A survey of Arab Americans conducted by the research unit of the Riyadh-based English language Arab News daily and the British international data analytics firm YouGov showed 43 per cent supporting Trump compared with 41 per cent for Harris, with 4 per cent backing Green Party candidate Jill Stein.

The nationwide poll of 500 Arab- Americans, conducted between 1 September and 1 October, suggested a voter turnout of 87 per cent for next week’s election, with Palestine the top priority, and Republican Party nominee Donald Trump leading Democratic nominee – and Joe Biden’s vice president – Kamala Harris by two percentage points.

The survey supports earlier polls among the 3.7 million strong  Arab-American community.  A 2 October survey by the Arab-American Institute showed Trump leading by one per cent.

The poll found that Arab-American support for the Democratic Party had eroded in the face of Biden’s unconditional support for Israel’s war on Gaza, and while Harris had regained much of the support Biden lost, at 41 per cent– compared to 42 per cent support for Trump – she remained 18 points below the 59 per cent level of support Biden received from Arab-Americans in the 2020 election. 

Significantly, the poll showed that 12 per cent of Arab-Americans were supporting third-party candidates, the most prominent being Jill Stein, the Harvard-educated physician from Massachusetts.
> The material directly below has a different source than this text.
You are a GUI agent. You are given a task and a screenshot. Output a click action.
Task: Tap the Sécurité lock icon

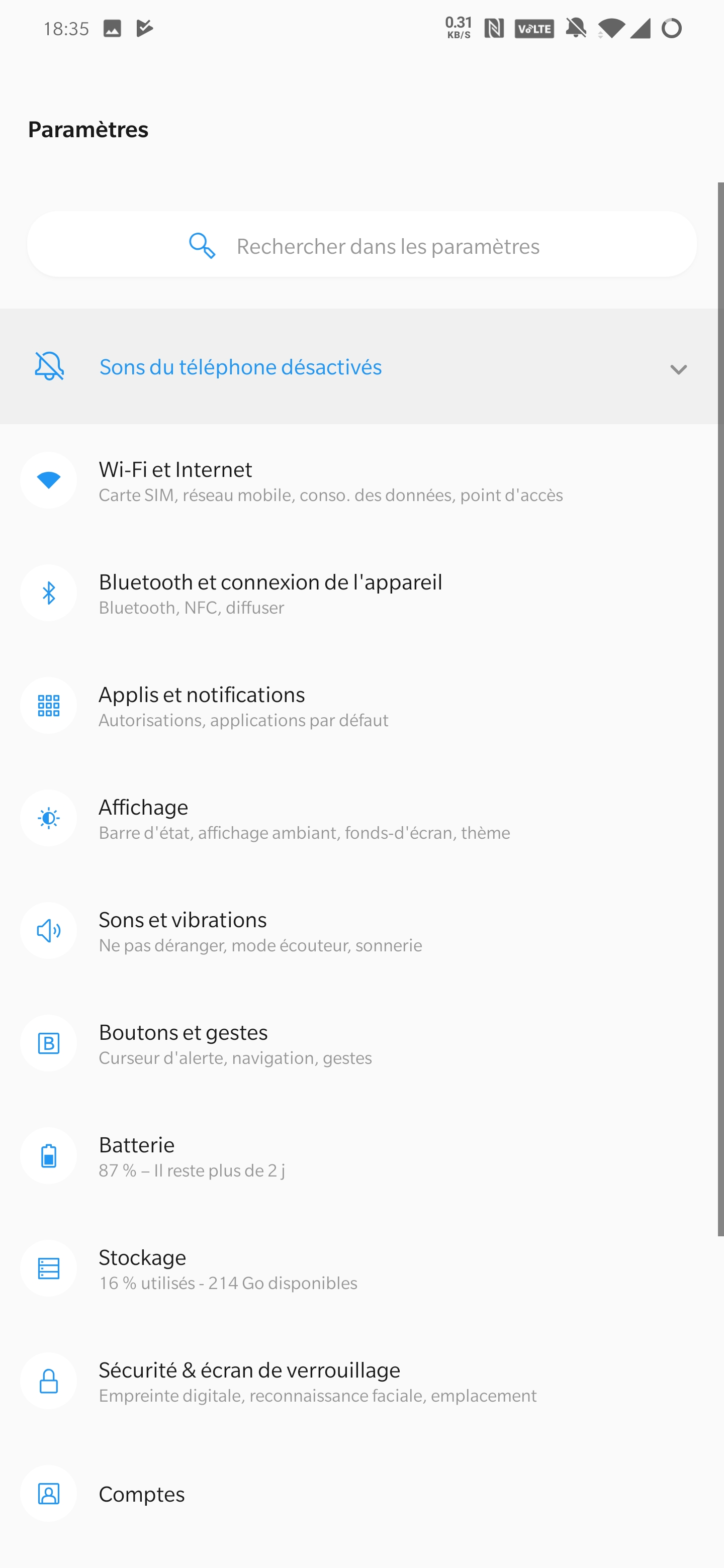click(49, 1381)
This is a departure not just from the 2020 elections but unprecedented in terms of the percentage of Arab-Americans opting for a third party.

Third party candidates rarely feature as a disrupting factor in swing states where nominees from the Democratic and Republican parties have roughly equal chances of winning. But because the Trump-Harris margin is so close, the threat of votes moving to third party candidates is viewed with concern by both the Harris and Trump camps. 
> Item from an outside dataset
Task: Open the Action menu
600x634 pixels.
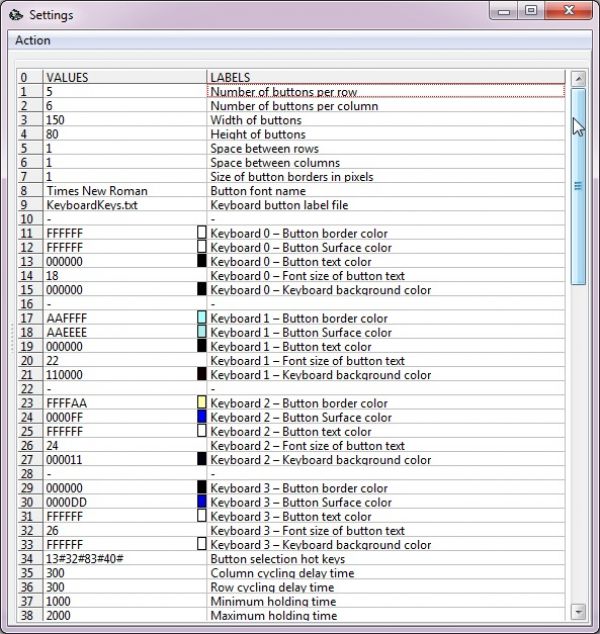Action: pos(33,40)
Anxiety in the Harris campaign over the Arab-American vote appears to be more justified, and is compounded, say observers, by her failure to make any meaningful pledges to end the war. Instead, Harris’ campaign has appeared to snub Arab- Americans, refusing to allow Arabs or Muslims to speak at any of her rallies. Her campaign also removed a prominent Muslim community leader and former Democratic candidate for Congress after he was seen seated in the audience of a Detroit election event last week without citing a reason. 

While Muslim community leaders who have requested meetings with the Vice President say they have been snubbed, at a rally in Michigan on Sunday Trump was endorsed by several Muslim figures who appeared on stage with the Republican candidate.
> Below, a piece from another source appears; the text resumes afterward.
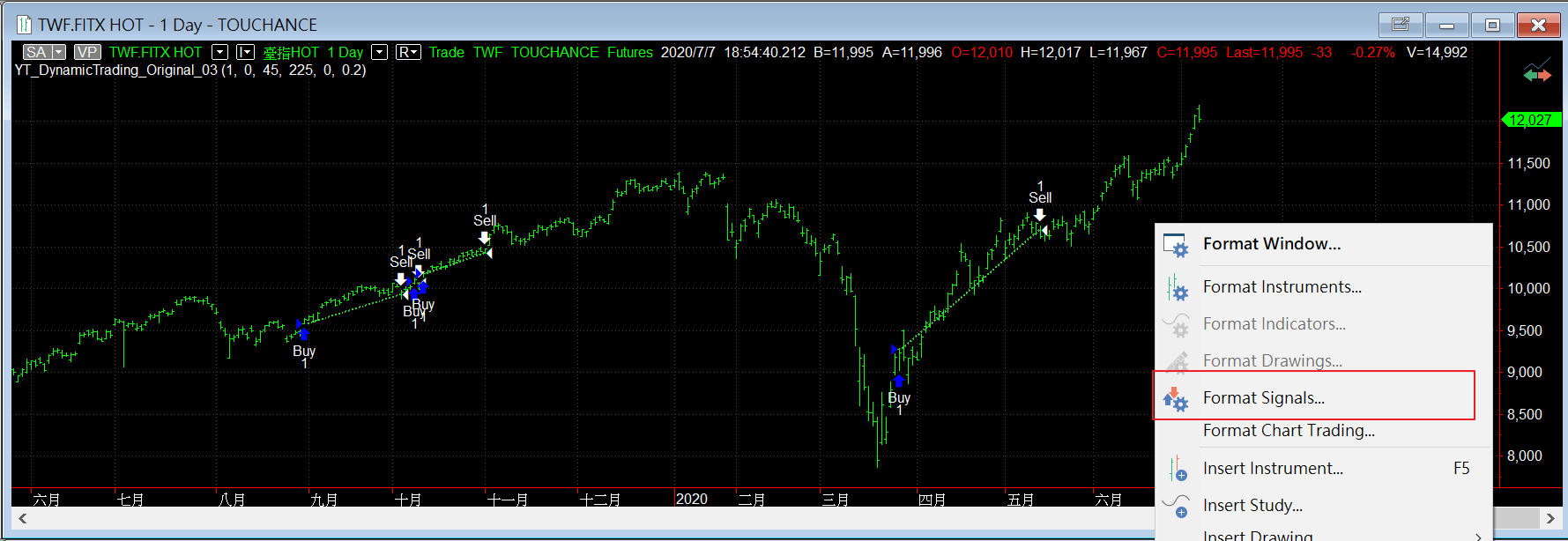
Task: Click the 12,027 current price marker
Action: [1531, 120]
Bill Bazzi, the Arab-American Muslim mayor of Dearborn Heights in Michigan, endorsed Trump in a campaign rally as the Republican nominee stood next to him on the podium. “I’ve never seen the devastation that we’re seeing right now,” Bazza, who was born in South Lebanon’s Bint Jbeil, told the crowd. “When Trump was president there was peace. There were no wars, he was trying to withdraw our troops from overseas. We’re spending billions of dollars overseas yet we can’t take care of our infrastructure... That’s why I support and endorse Trump.”

While they may not be indicative of an overarching voting intention among Arab- Americans, such endorsements have met with little pushback from the Harris campaign. The Democratic response tends to be confined to one question: how could Muslims vote for the man who enforced a travel ban restricting nationals from seven Muslim countries from entry to the US? The “Muslim ban” was revoked by Biden in 2021.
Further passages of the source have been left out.